I’m sitting here staring at a blank screen. I know it’s about time to put out a blog, but I’m stuck. I’m not feeling it. And, really, when we engage in a creative pursuit, shouldn’t it feel a little easier? Shouldn’t it flow rather than be pulled painstakingly from you?
That’s one of the beautiful things when watching a gifted brain at work. They enter flow. Their ideas come flooding out as though no dam, blockade, or closed mouth could keep them in. The energy palpates the space around it. It is inspired and inspiring.
And yet, here I sit. Feeling uninspired. Needing to write. And it dawns on me . . . this is one of the greatest disservices our current educational system inflicts upon its students. It forces faux inspiration in the name of supposed creative learning. It prompts and pushes and pulls students to produce regardless of their inner calling. It tells students what to write, when to write it, and how long it needs to be. It encourages students to look at someone else’s art and replicate it. It teaches students to push through, produce for someone else, neglect the import of flow and muses and self-determined inspiration. It teaches students to lose their voice.
I am not blaming teachers. Their muses have been equally pressed down beneath the weight of standardization and measurable output. They have had their inspiration and flow robbed from them to the same degree that their students suffer it.
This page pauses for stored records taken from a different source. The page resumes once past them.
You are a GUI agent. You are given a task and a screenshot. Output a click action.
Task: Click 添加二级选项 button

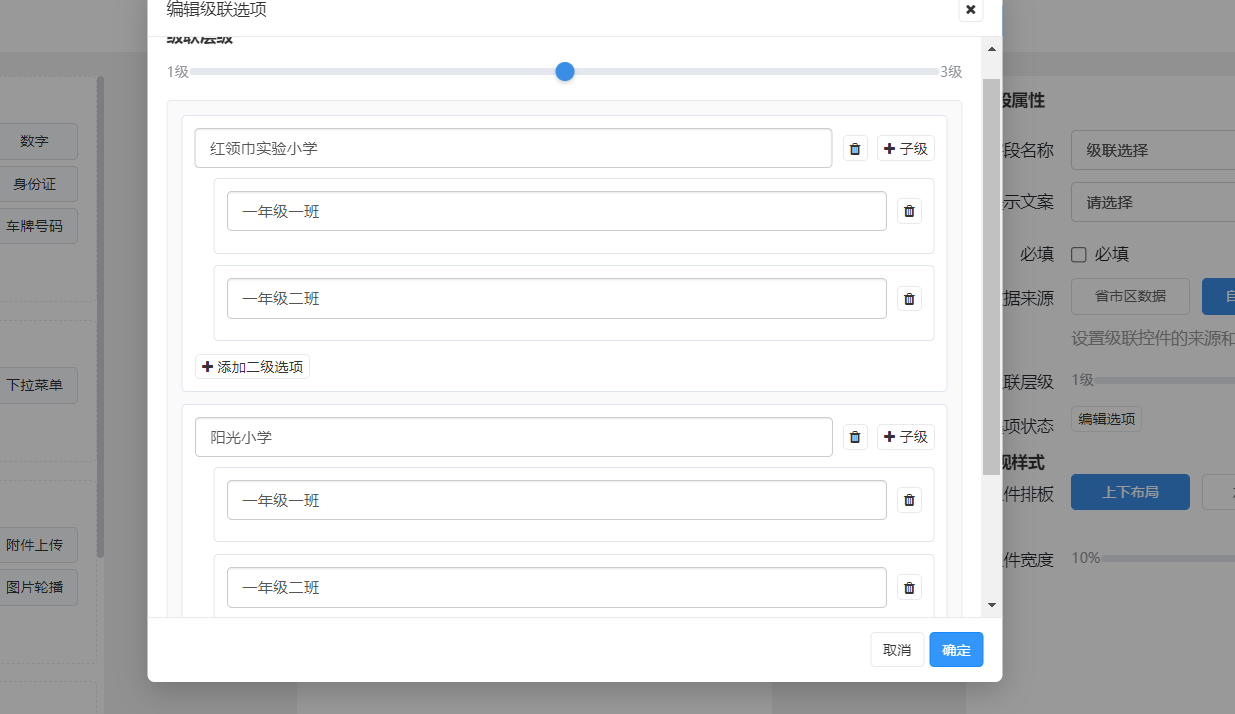point(252,367)
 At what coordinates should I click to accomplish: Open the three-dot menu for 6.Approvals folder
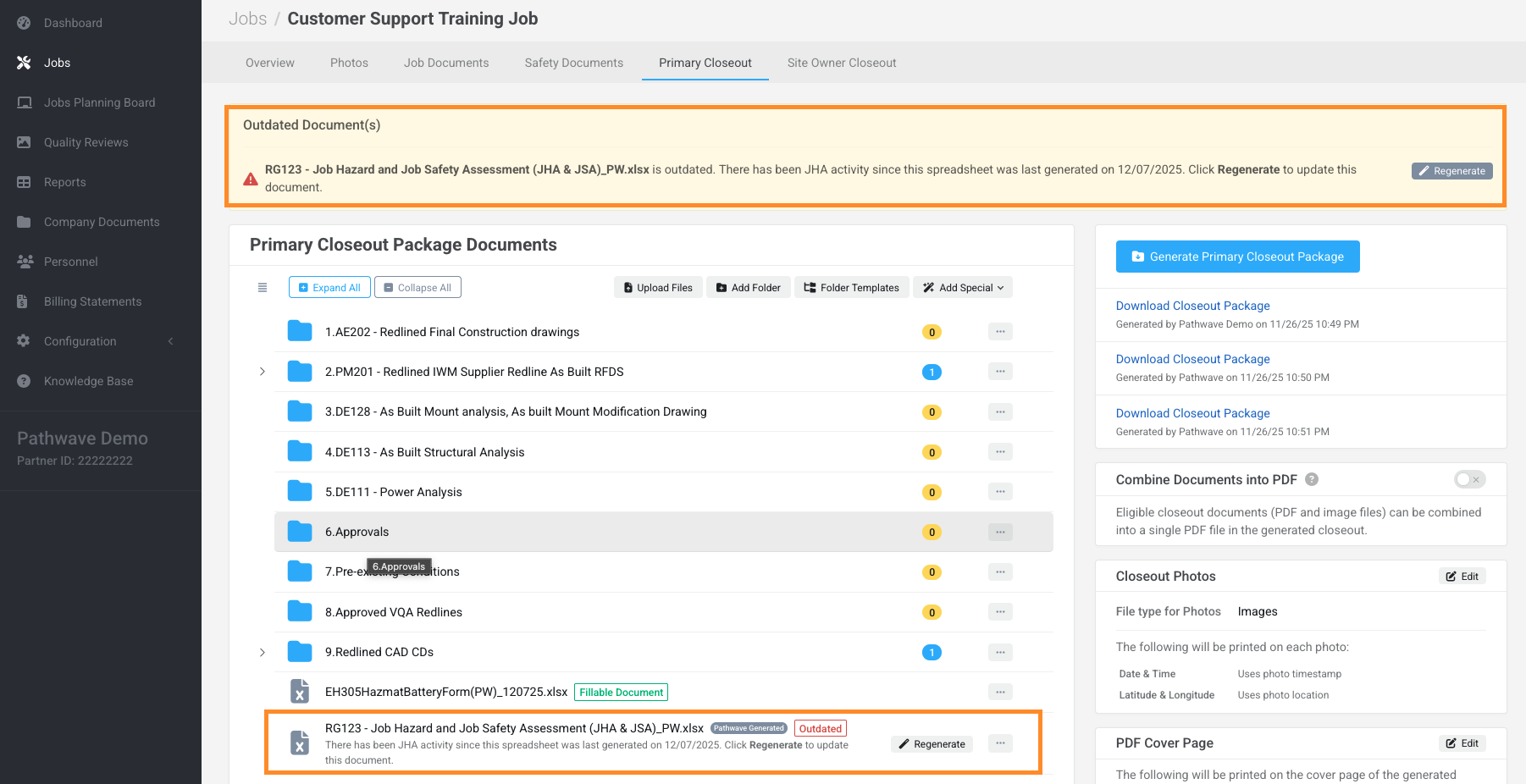[x=1000, y=532]
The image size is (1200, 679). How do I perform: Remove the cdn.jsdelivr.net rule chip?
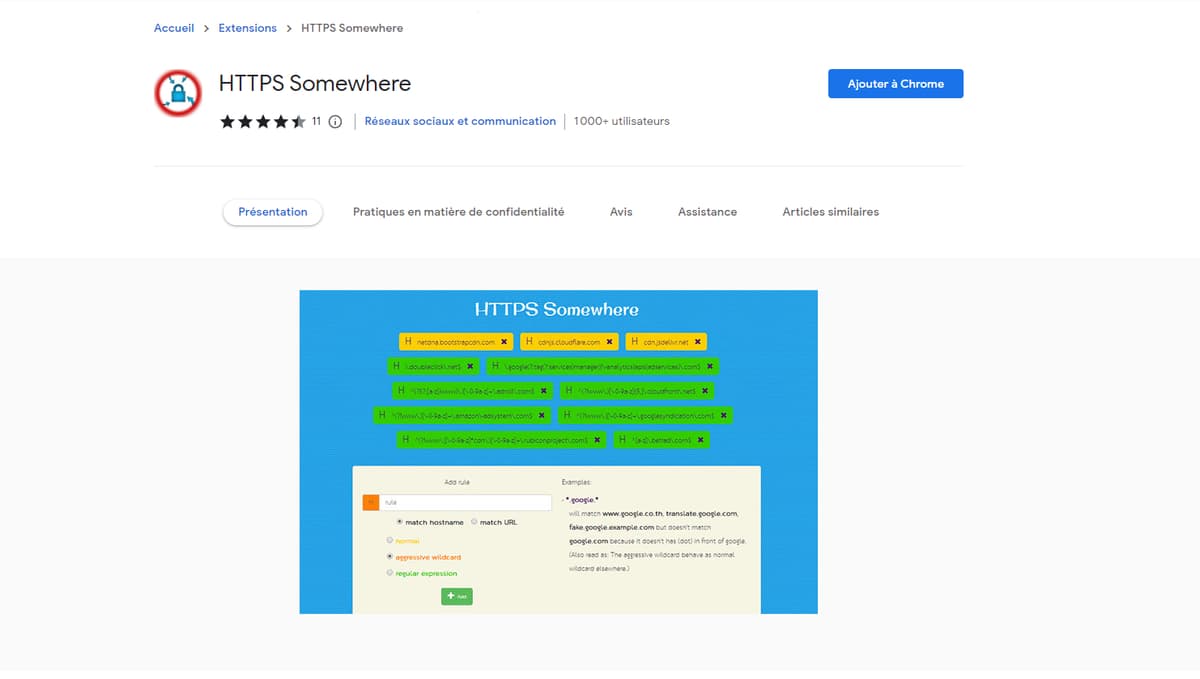tap(697, 341)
I wonder what our schools would look like, feel like, and create if teachers and students could write when they felt inspired to write and write about whatever they felt inspired to write about. I wonder how much more alive our students, particularly our gifted students, would feel If they were allowed to simply find their voice and use it as they saw fit. I wonder what impact on the world’s kindness, compassion, generosity, and problem solving. And I wonder what I can do to encourage this type of growth. And, for now, I wonder what to write.